» About this task:
Transcribe the entries that come next exactly, but not the pictures they contain.

» Provided entries:

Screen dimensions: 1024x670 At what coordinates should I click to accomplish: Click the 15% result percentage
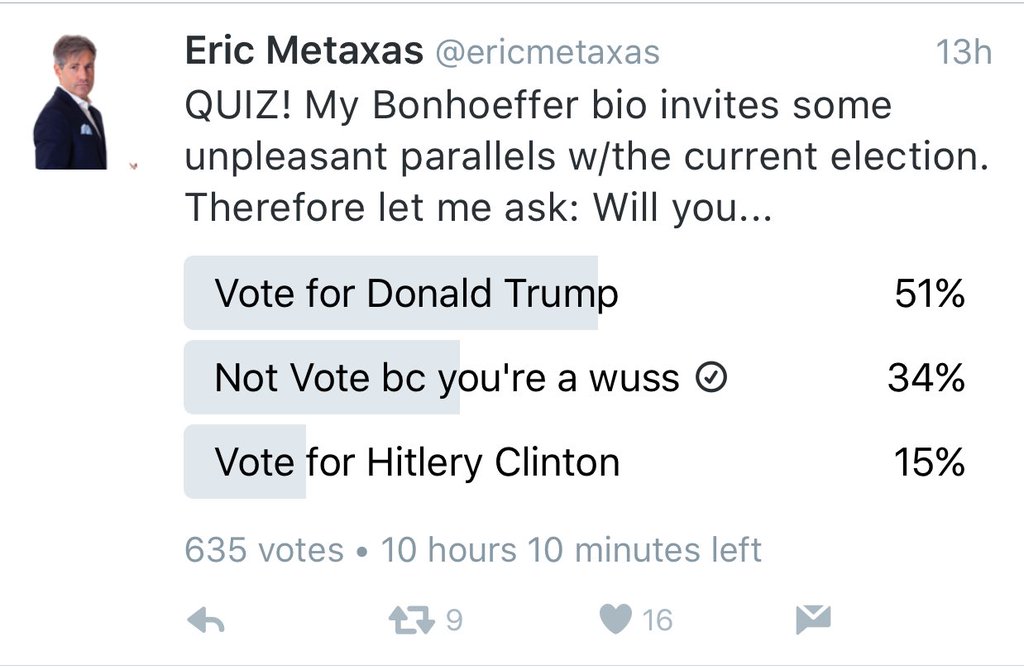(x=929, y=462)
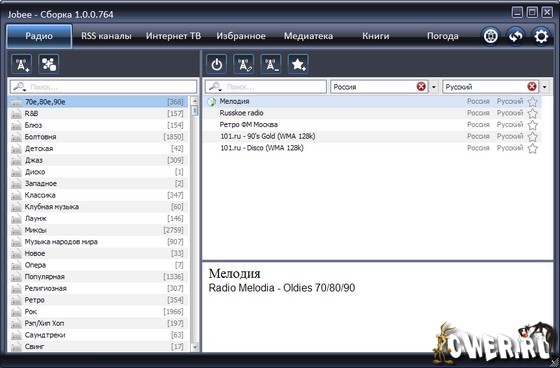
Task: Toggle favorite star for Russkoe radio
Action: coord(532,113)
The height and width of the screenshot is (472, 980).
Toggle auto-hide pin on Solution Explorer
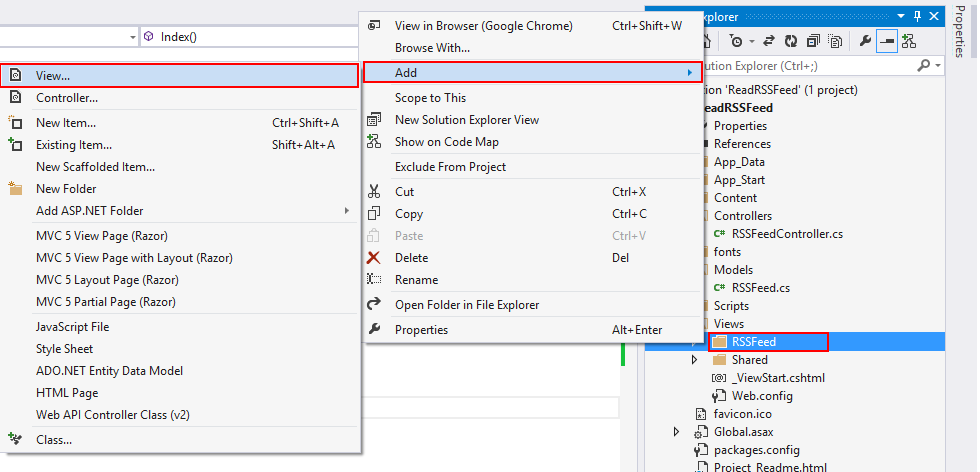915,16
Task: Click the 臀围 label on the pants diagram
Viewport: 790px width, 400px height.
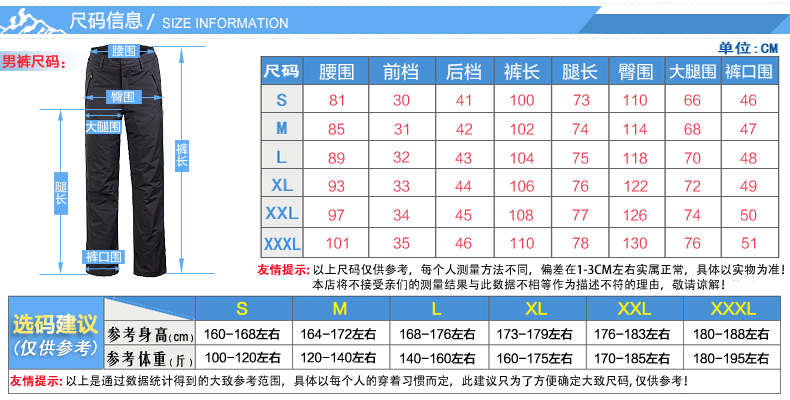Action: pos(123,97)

» Result of the task:
Screen dimensions: 1024x670 At what coordinates should I click to accomplish: Click the 15% result percentage
(x=929, y=462)
Task: Toggle favorite star for Russkoe radio
Action: coord(532,113)
The height and width of the screenshot is (472, 980).
Toggle auto-hide pin on Solution Explorer
915,16
Task: Click the 臀围 label on the pants diagram
Viewport: 790px width, 400px height.
Action: pos(123,97)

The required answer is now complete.